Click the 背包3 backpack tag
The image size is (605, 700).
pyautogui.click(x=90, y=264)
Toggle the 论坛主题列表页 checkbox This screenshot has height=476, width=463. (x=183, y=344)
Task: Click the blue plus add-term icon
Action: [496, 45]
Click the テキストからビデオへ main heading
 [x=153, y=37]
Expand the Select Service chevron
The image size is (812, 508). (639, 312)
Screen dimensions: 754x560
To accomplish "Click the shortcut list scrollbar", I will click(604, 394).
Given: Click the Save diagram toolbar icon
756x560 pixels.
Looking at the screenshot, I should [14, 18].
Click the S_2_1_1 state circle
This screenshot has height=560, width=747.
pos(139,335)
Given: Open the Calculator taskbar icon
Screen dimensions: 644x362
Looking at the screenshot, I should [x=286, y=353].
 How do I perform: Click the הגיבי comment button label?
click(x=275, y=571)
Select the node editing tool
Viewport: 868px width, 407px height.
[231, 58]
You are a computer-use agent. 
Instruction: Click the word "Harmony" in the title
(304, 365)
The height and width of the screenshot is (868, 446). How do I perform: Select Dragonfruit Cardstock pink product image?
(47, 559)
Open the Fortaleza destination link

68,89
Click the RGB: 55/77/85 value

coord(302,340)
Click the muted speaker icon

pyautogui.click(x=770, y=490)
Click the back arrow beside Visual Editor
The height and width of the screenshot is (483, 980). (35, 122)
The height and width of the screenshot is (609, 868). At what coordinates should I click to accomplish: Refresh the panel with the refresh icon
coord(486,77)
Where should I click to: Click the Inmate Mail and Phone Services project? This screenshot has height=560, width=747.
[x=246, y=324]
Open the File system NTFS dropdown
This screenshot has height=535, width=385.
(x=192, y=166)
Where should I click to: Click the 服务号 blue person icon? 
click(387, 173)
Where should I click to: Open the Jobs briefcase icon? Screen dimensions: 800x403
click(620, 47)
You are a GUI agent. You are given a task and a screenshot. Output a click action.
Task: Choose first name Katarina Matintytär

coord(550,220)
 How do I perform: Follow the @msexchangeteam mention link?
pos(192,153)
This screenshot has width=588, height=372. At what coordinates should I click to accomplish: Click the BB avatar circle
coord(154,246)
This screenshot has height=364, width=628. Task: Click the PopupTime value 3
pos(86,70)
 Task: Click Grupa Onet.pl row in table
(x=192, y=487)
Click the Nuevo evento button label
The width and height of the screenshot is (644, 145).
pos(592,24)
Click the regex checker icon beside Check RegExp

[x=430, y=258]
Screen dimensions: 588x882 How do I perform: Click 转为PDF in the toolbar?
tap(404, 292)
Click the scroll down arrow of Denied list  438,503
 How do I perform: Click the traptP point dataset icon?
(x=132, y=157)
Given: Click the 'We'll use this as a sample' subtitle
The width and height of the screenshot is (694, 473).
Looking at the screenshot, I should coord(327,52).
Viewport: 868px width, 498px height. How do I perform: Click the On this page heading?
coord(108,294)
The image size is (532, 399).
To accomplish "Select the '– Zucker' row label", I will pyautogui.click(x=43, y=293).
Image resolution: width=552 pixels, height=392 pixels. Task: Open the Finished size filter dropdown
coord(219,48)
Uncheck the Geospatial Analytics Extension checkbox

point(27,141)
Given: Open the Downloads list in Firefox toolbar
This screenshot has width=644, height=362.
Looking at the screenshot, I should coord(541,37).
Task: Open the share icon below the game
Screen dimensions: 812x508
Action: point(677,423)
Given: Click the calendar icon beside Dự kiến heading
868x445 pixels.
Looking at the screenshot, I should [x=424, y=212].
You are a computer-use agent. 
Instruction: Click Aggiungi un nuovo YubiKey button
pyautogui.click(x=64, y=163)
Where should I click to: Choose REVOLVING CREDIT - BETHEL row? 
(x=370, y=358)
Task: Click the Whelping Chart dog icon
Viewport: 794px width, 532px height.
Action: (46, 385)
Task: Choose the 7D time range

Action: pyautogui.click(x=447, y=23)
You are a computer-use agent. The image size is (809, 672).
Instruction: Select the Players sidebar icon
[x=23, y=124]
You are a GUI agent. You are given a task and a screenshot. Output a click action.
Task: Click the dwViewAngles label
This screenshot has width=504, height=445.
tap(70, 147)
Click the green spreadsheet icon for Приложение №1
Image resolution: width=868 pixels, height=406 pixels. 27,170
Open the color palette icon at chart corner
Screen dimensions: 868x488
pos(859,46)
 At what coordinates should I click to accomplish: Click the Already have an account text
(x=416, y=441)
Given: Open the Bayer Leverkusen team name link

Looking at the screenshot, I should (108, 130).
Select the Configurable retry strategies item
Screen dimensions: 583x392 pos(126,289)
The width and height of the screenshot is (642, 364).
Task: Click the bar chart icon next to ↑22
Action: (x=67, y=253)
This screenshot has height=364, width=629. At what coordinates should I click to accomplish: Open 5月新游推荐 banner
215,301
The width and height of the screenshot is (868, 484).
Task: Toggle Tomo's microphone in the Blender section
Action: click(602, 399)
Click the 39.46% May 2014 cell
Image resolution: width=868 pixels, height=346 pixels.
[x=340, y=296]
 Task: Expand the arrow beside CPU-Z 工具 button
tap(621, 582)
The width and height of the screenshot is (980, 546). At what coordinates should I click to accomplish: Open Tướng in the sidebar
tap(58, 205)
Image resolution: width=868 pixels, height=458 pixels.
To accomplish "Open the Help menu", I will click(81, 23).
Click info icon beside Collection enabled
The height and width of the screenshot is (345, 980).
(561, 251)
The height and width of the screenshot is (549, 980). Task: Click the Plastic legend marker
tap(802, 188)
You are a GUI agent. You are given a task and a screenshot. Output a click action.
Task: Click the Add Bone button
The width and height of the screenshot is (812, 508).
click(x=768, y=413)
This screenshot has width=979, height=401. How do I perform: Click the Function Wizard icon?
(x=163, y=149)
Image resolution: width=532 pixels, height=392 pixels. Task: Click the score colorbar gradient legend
==============================
_EXERCISE REQUIREMENTS_: Repeat all the records without altering a single word.

_TASK OUTPUT_:
Click the 背包3 backpack tag
The image size is (605, 700).
pyautogui.click(x=90, y=264)
Toggle the 论坛主题列表页 checkbox This screenshot has height=476, width=463. (x=183, y=344)
Task: Click the blue plus add-term icon
Action: [496, 45]
Click the テキストからビデオへ main heading
 [x=153, y=37]
Expand the Select Service chevron
The image size is (812, 508). (639, 312)
Screen dimensions: 754x560
To accomplish "Click the shortcut list scrollbar", I will click(604, 394).
Given: Click the Save diagram toolbar icon
756x560 pixels.
Looking at the screenshot, I should [14, 18].
Click the S_2_1_1 state circle
This screenshot has height=560, width=747.
pos(139,335)
Given: Open the Calculator taskbar icon
Screen dimensions: 644x362
Looking at the screenshot, I should [x=286, y=353].
 How do I perform: Click the הגיבי comment button label?
click(x=275, y=571)
Select the node editing tool
Viewport: 868px width, 407px height.
[231, 58]
You are a computer-use agent. 
Instruction: Click the word "Harmony" in the title
(304, 365)
The height and width of the screenshot is (868, 446). How do I perform: Select Dragonfruit Cardstock pink product image?
(47, 559)
Open the Fortaleza destination link

68,89
Click the RGB: 55/77/85 value

coord(302,340)
Click the muted speaker icon

pyautogui.click(x=770, y=490)
Click the back arrow beside Visual Editor
The height and width of the screenshot is (483, 980). (35, 122)
The height and width of the screenshot is (609, 868). At what coordinates should I click to accomplish: Refresh the panel with the refresh icon
coord(486,77)
Where should I click to: Click the Inmate Mail and Phone Services project? This screenshot has height=560, width=747.
[x=246, y=324]
Open the File system NTFS dropdown
This screenshot has height=535, width=385.
(x=192, y=166)
Where should I click to: Click the 服务号 blue person icon? 
click(387, 173)
Where should I click to: Open the Jobs briefcase icon? Screen dimensions: 800x403
click(620, 47)
You are a GUI agent. You are given a task and a screenshot. Output a click action.
Task: Choose first name Katarina Matintytär

coord(550,220)
 How do I perform: Follow the @msexchangeteam mention link?
pos(192,153)
This screenshot has width=588, height=372. At what coordinates should I click to accomplish: Click the BB avatar circle
coord(154,246)
This screenshot has height=364, width=628. Task: Click the PopupTime value 3
pos(86,70)
 Task: Click Grupa Onet.pl row in table
(x=192, y=487)
Click the Nuevo evento button label
The width and height of the screenshot is (644, 145).
pos(592,24)
Click the regex checker icon beside Check RegExp

[x=430, y=258]
Screen dimensions: 588x882 How do I perform: Click 转为PDF in the toolbar?
tap(404, 292)
Click the scroll down arrow of Denied list  438,503
 How do I perform: Click the traptP point dataset icon?
(x=132, y=157)
Given: Click the 'We'll use this as a sample' subtitle
The width and height of the screenshot is (694, 473).
Looking at the screenshot, I should coord(327,52).
Viewport: 868px width, 498px height. How do I perform: Click the On this page heading?
coord(108,294)
The image size is (532, 399).
To accomplish "Select the '– Zucker' row label", I will pyautogui.click(x=43, y=293).
Image resolution: width=552 pixels, height=392 pixels. Task: Open the Finished size filter dropdown
coord(219,48)
Uncheck the Geospatial Analytics Extension checkbox

point(27,141)
Given: Open the Downloads list in Firefox toolbar
This screenshot has width=644, height=362.
Looking at the screenshot, I should coord(541,37).
Task: Open the share icon below the game
Screen dimensions: 812x508
Action: point(677,423)
Given: Click the calendar icon beside Dự kiến heading
868x445 pixels.
Looking at the screenshot, I should [x=424, y=212].
You are a computer-use agent. 
Instruction: Click Aggiungi un nuovo YubiKey button
pyautogui.click(x=64, y=163)
Where should I click to: Choose REVOLVING CREDIT - BETHEL row? 
(x=370, y=358)
Task: Click the Whelping Chart dog icon
Viewport: 794px width, 532px height.
Action: (46, 385)
Task: Choose the 7D time range

Action: pyautogui.click(x=447, y=23)
You are a computer-use agent. The image size is (809, 672).
Instruction: Select the Players sidebar icon
[x=23, y=124]
You are a GUI agent. You are given a task and a screenshot. Output a click action.
Task: Click the dwViewAngles label
This screenshot has width=504, height=445.
tap(70, 147)
Click the green spreadsheet icon for Приложение №1
Image resolution: width=868 pixels, height=406 pixels. 27,170
Open the color palette icon at chart corner
Screen dimensions: 868x488
pos(859,46)
 At what coordinates should I click to accomplish: Click the Already have an account text
(x=416, y=441)
Given: Open the Bayer Leverkusen team name link

Looking at the screenshot, I should (108, 130).
Select the Configurable retry strategies item
Screen dimensions: 583x392 pos(126,289)
The width and height of the screenshot is (642, 364).
Task: Click the bar chart icon next to ↑22
Action: (x=67, y=253)
This screenshot has height=364, width=629. At what coordinates should I click to accomplish: Open 5月新游推荐 banner
215,301
The width and height of the screenshot is (868, 484).
Task: Toggle Tomo's microphone in the Blender section
Action: click(602, 399)
Click the 39.46% May 2014 cell
Image resolution: width=868 pixels, height=346 pixels.
[x=340, y=296]
 Task: Expand the arrow beside CPU-Z 工具 button
tap(621, 582)
The width and height of the screenshot is (980, 546). At what coordinates should I click to accomplish: Open Tướng in the sidebar
tap(58, 205)
Image resolution: width=868 pixels, height=458 pixels.
To accomplish "Open the Help menu", I will click(81, 23).
Click info icon beside Collection enabled
The height and width of the screenshot is (345, 980).
(561, 251)
The height and width of the screenshot is (549, 980). Task: Click the Plastic legend marker
tap(802, 188)
You are a GUI agent. You are given a task and a screenshot. Output a click action.
Task: Click the Add Bone button
The width and height of the screenshot is (812, 508).
click(x=768, y=413)
This screenshot has width=979, height=401. How do I perform: Click the Function Wizard icon?
(x=163, y=149)
Image resolution: width=532 pixels, height=392 pixels. Task: Click the score colorbar gradient legend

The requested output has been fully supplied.